Your lighting equipment is inadequate, in my opinion. Sounds like you have very little knowledge and experience with lighting to have such a barebones lighting selection.


----------



## D-B-J (Aug 17, 2014)

MarshallG said:


> Are you sure you want a 105mm macro? 105mm means fairly long camera-to-subject distance. Unusable in many I door scenarios, such as with a copy stand.
> 
> Not saying the lens is unusable or you shouldn't buy it, just try to make sure you want a focal range like that.
> 
> Your lighting equipment is inadequate, in my opinion. Sounds like you have very little knowledge and experience with lighting to have such a barebones lighting selection.



Can't use a 105mm macro in doors? I used to use one on a crop sensor in my room all the time on my fish... I think 105 on full frame is even more useable indoors. But maybe that's just me.


Sent from my iPhone using Tapatalk


----------



## Sid51 (Aug 17, 2014)

MarshallG said:


> Are you sure you want a 105mm macro? 105mm means fairly long camera-to-subject distance. Unusable in many I door scenarios, such as with a copy stand.
> 
> Not saying the lens is unusable or you shouldn't buy it, just try to make sure you want a focal range like that.
> 
> Your lighting equipment is inadequate, in my opinion. Sounds like you have very little knowledge and experience with lighting to have such a barebones lighting selection.

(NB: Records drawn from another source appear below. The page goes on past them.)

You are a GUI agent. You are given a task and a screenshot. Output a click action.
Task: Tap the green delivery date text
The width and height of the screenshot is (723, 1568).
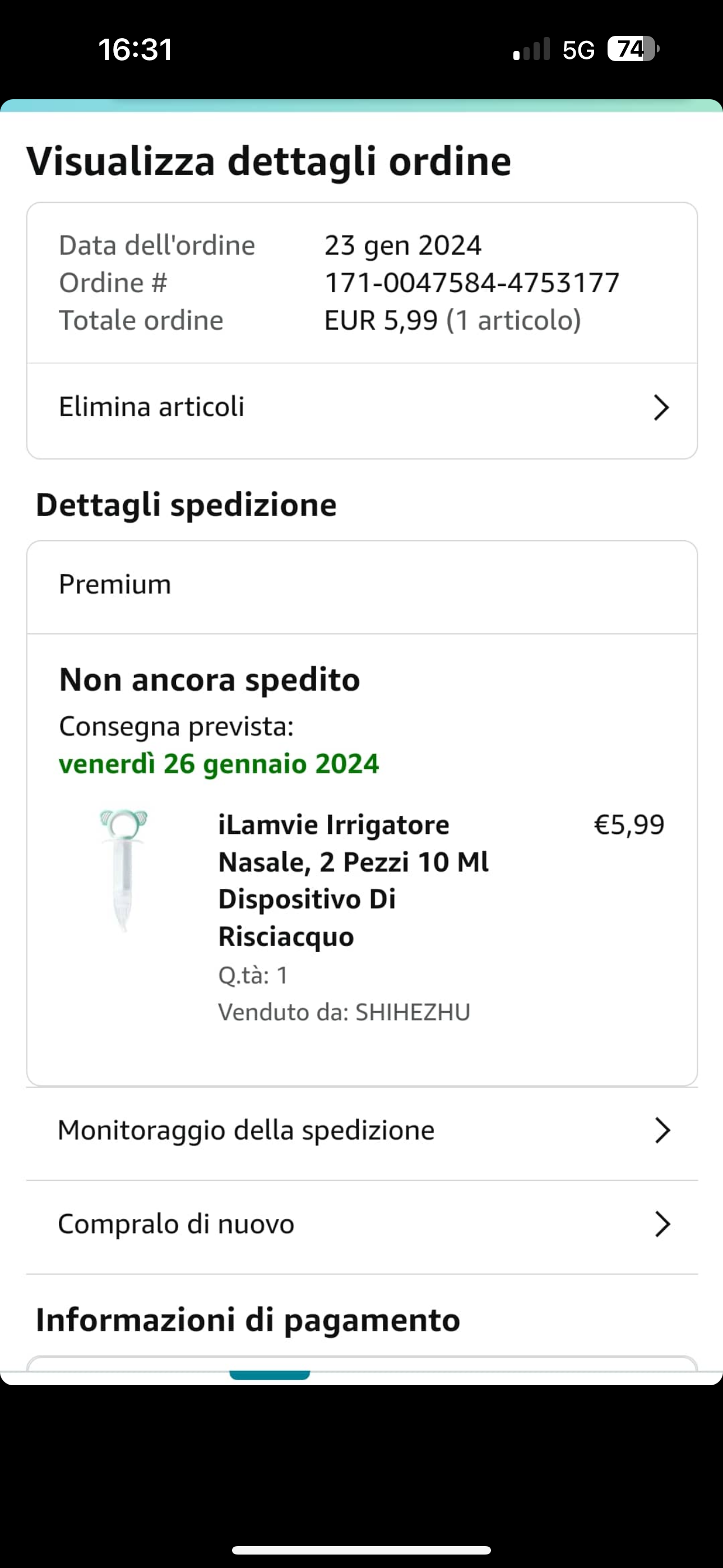point(219,763)
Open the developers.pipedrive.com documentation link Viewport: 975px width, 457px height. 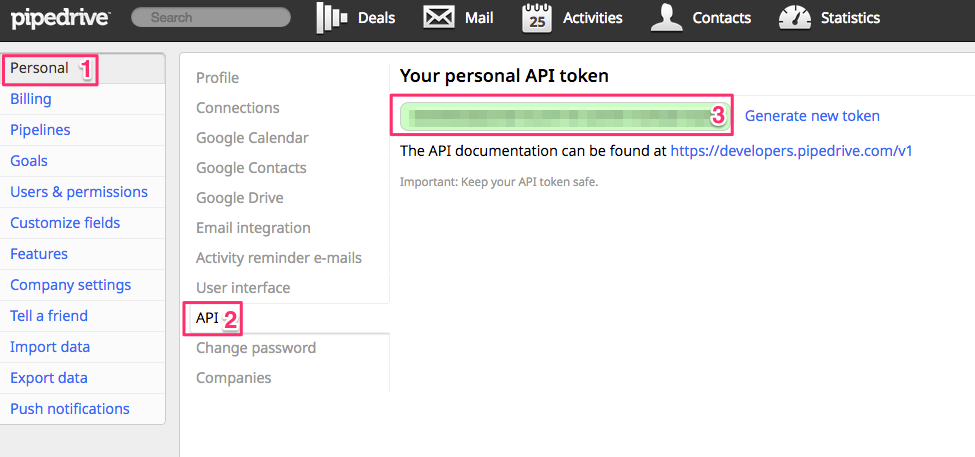(791, 151)
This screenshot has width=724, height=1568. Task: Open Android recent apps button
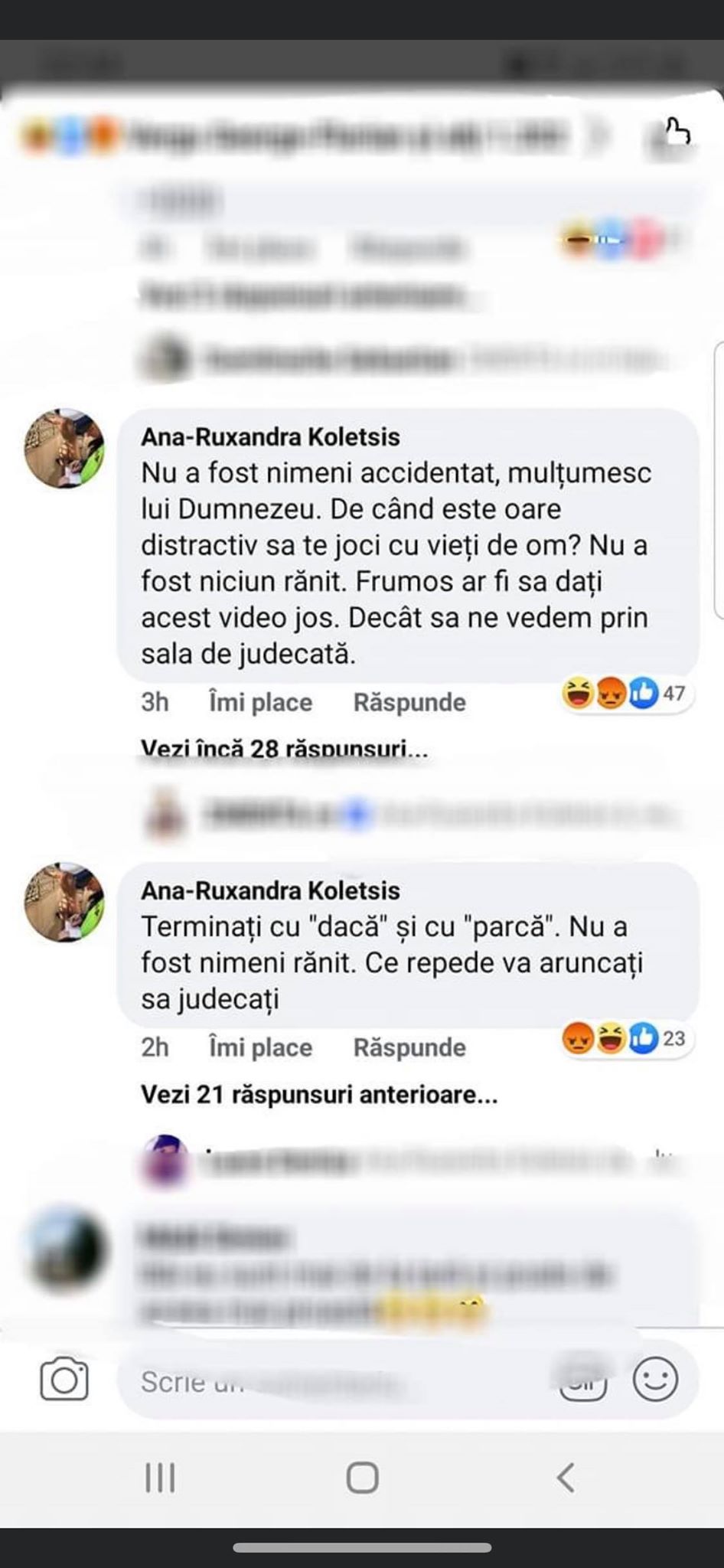(161, 1478)
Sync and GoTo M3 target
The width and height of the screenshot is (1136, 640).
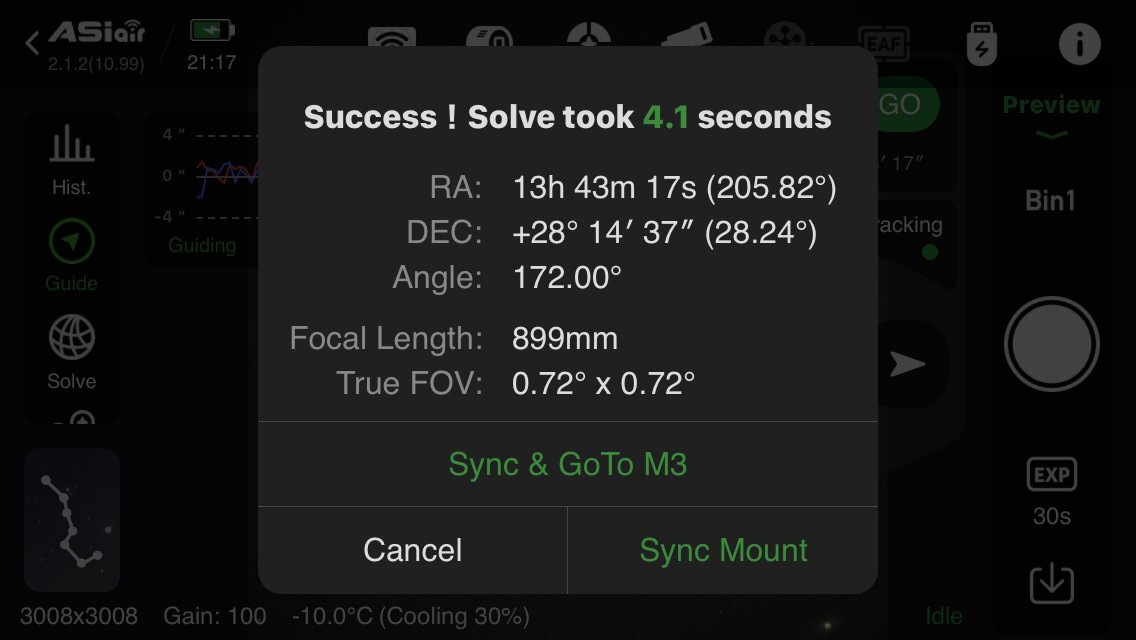click(567, 464)
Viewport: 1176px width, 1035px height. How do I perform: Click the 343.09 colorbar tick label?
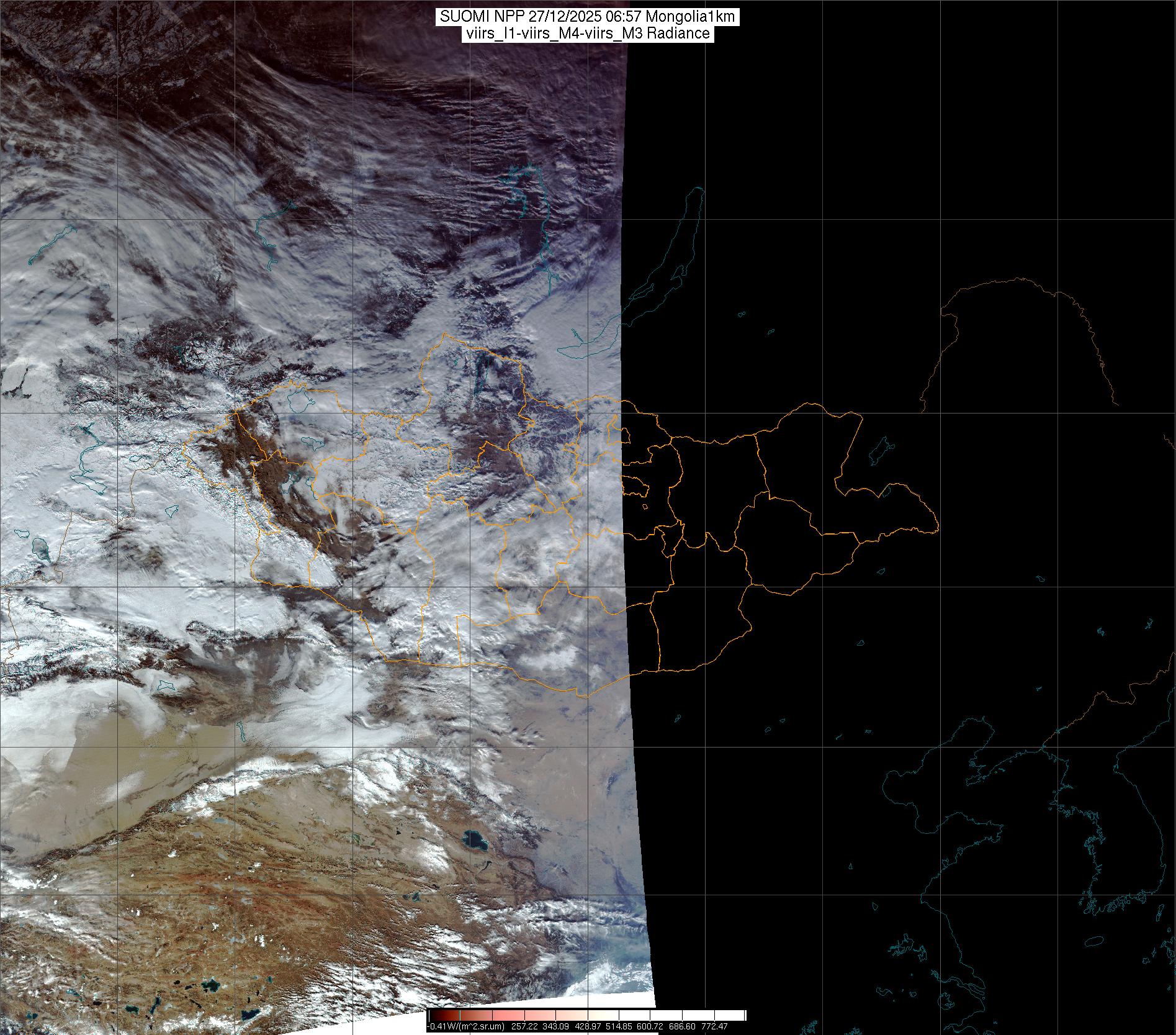click(x=556, y=1027)
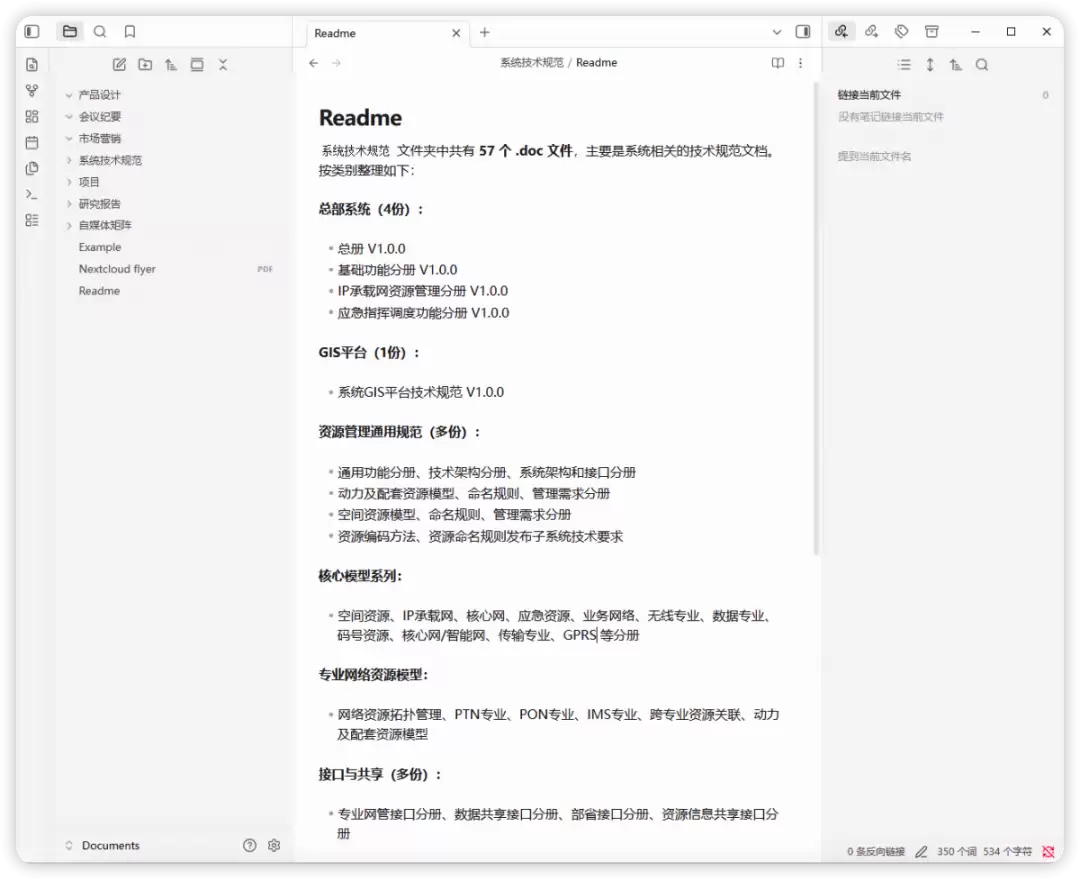Open vault settings with the gear icon
Screen dimensions: 1080x880
point(274,846)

I didnt decid what macro lens i will get yet, but you have a good point, since my dad will use the lens mostly, and he has a crop-sensor camera, i maybe look into a different focus length.

About the light, you are 100% right. I have no experience with lightning. One person told me to switch the flash out to the newer Phottix Mitro+, since it system works way better than nikon's in a off-camera situation with lot of sunlight. He recommended me that kit: Phottix Scott Kelby Mitros+ TTL Flash and Odin TCU TTL PH80378, which costs less than the sb-910 itself. What would you recommend?


----------



## Braineack (Aug 17, 2014)

I wonder why they even make short-focal-length macro lenses.


----------



## D-B-J (Aug 17, 2014)

Braineack said:


> I wonder why they even make short-focal-length macro lenses.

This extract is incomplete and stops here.